4.1. Analysis of ES Supply–Demand Relationships

This study reveals a significant spatial mismatch between ES supply and demand across Xingtai City. High-supply zones are primarily located in the western Taihang mountainous region and designated ecological protection areas, while high-demand zones are concentrated in the densely populated and urbanized eastern and central plains. This spatial divergence pattern aligns with the findings in the coal mining bases of northern Shanxi Province and echoes those in the middle reaches of the Yangtze River Urban Agglomeration, both of which highlight the spatial segregation between “ecological supply zones” and “human demand zones” in resource-based regions [48,49]. Similarly, in southwestern China, this study also identifies the urban-rural fringe as the area with the most pronounced supply–demand mismatch, reflecting the “edge pressure effect” of human activity on ecosystems [50].
In terms of individual ESs, the spatial mismatches are particularly evident for water yield and carbon sequestration. Similarly to the findings in North China, this study finds that water yield is significantly influenced by elevation, slope, and vegetation cover [51]. However, water demand is concentrated in areas characterized by high population density and a high proportion of built-up land. Regarding carbon storage, forest coverage and terrain ruggedness are dominant determinants of supply capacity, while carbon demand tends to peak in economically active zones, resulting in an inverse supply–demand distribution [19]. From a regional and methodological perspective, the observed mismatch patterns in this study are highly comparable to those identified in Jiangxi Province, and form a stark contrast to the “well-coordinated supply–demand pattern” found in the northern Tianshan Economic Belt [52,53].
While previous studies often relied on supply–demand ratios, indices, or pressure indicators, such metrics are often limited in identifying the precise geographic boundaries of spatial mismatch.
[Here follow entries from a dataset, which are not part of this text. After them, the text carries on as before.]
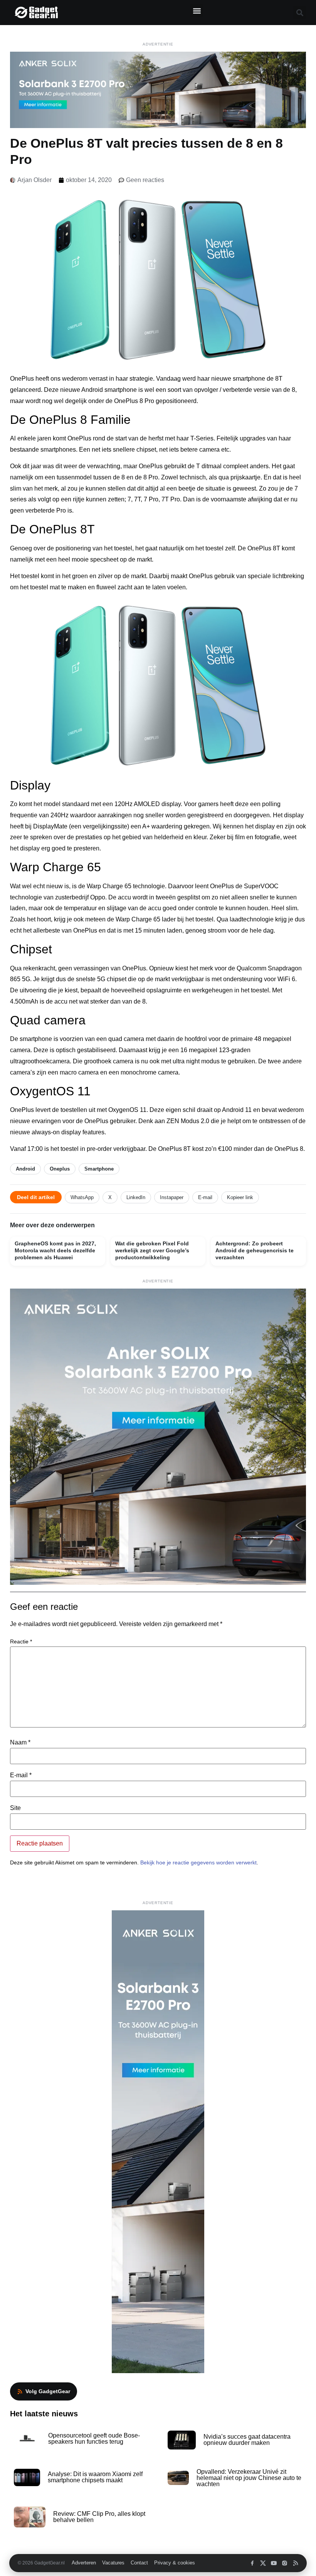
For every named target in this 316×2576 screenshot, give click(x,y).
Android (25, 1169)
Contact (139, 2563)
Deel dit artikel (36, 1197)
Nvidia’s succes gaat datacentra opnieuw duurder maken (247, 2439)
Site (15, 1808)
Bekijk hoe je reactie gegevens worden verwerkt (198, 1862)
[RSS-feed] (295, 2563)
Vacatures (113, 2563)
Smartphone (99, 1169)
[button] (196, 10)
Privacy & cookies (174, 2563)
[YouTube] (274, 2563)
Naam (20, 1742)
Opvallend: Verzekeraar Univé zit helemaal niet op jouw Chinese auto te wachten (249, 2477)
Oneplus (60, 1169)
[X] (263, 2563)
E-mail (205, 1197)
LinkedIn (135, 1197)
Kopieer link (240, 1197)
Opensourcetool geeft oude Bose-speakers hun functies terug (94, 2438)
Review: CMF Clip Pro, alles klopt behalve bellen (99, 2516)
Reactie (21, 1641)
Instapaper (171, 1197)
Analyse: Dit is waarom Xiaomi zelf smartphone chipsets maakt (95, 2477)
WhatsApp (82, 1197)
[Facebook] (252, 2563)
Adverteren (84, 2563)
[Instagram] (284, 2563)
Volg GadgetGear (47, 2391)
By conducting analysis at the grid scale and integrating multi-source spatial data, this study enhances spatial resolution and accuracy. Future research is recommended to incorporate dynamic temporal analysis methods, as well as integrate social survey data and policy response simulations to better forecast and regulate ES supply–demand scenarios [54].

4.2. Multi-Scale Trade-Offs and Synergies Among ESs

The variation in trade-offs and synergies across scales reflects the interplay between landscape heterogeneity and human activities in Xingtai. At the 1-km grid scale, fine-grained land-use diversity and vegetation gradients lead to strong local contrasts: mountainous and ecological buffer areas show WY–SDR and HQ–NPP synergies due to high vegetation cover and favorable topography, whereas urban cores exhibit UC–PM2.5 trade-offs driven by impervious expansion and industrial emissions [55,56]. At the township scale, aggregation moderates these localized effects, producing smoother patterns where ecological processes and socioeconomic factors jointly shape ES coupling. At the county scale, regional planning and land-use policies further weaken fine-scale conflicts, indicating that scale averaging reduces spatial heterogeneity. These multi-scale differences highlight that ES relationships are context-dependent and should be managed with scale-specific ecological and policy strategies [57,58].
With increasing spatial scale, the overall patterns of ES interactions exhibited a smoothing effect. Synergies such as SDR–NPP and HQ–NPP became more pronounced at the township and county levels, revealing larger-scale functional linkages in regional ecosystems [59]. However, finer-scale synergies such as UC–PM2.5 and HQ–UC diminished or reversed at coarser scales, indicating that spatial heterogeneity and human activity have stronger localized effects [60,61]. Temporally, some synergies—such as WY–SDR and SDR–NPP—intensified in areas undergoing ecological restoration, whereas trade-offs, especially HQ–UC and UC–PM2.5, expanded in peri-urban zones due to continued urban sprawl. These dynamics mirror those reported in studies of other northern Chinese urban agglomerations and confirm the dual influence of ecological engineering and urbanization on service coupling mechanisms [62].
The spatial coupling analysis indicates a clear geographic differentiation: HQ–NPP synergies dominate in western forested and grassland zones, while severe UC–PM2.5 trade-offs concentrate in eastern industrial belts and urban corridors. These patterns are consistent with local landscape and anthropogenic drivers: high vegetation cover and favorable topography in the west reinforce hydrological and habitat functions, whereas urban expansion, increased imperviousness and industrial emissions in the east degrade habitat integrity while elevating thermal and air-pollution regulation pressures. The observed scale-dependent smoothing—where fine-scale trade-offs (e.g., UC–PM2.5) weaken at township and county scales—underscores that aggregation can mask localized conflicts; therefore, policy responses should be scale-aware. Temporal trajectories further show that synergies such as WY–SDR have intensified in restoration areas, whereas UC–PM2.5 trade-offs have expanded with peri-urbanization. Together, these results highlight the need for area-targeted management that aligns restoration priorities with local drivers (e.g., reforestation in ecological buffers. emission controls, and low-impact urban design in industrial corridors). We note, however, that while our multi-method approach reduces the risk of misattributing causality, formal causal testing remains a priority for follow-up research [63,64].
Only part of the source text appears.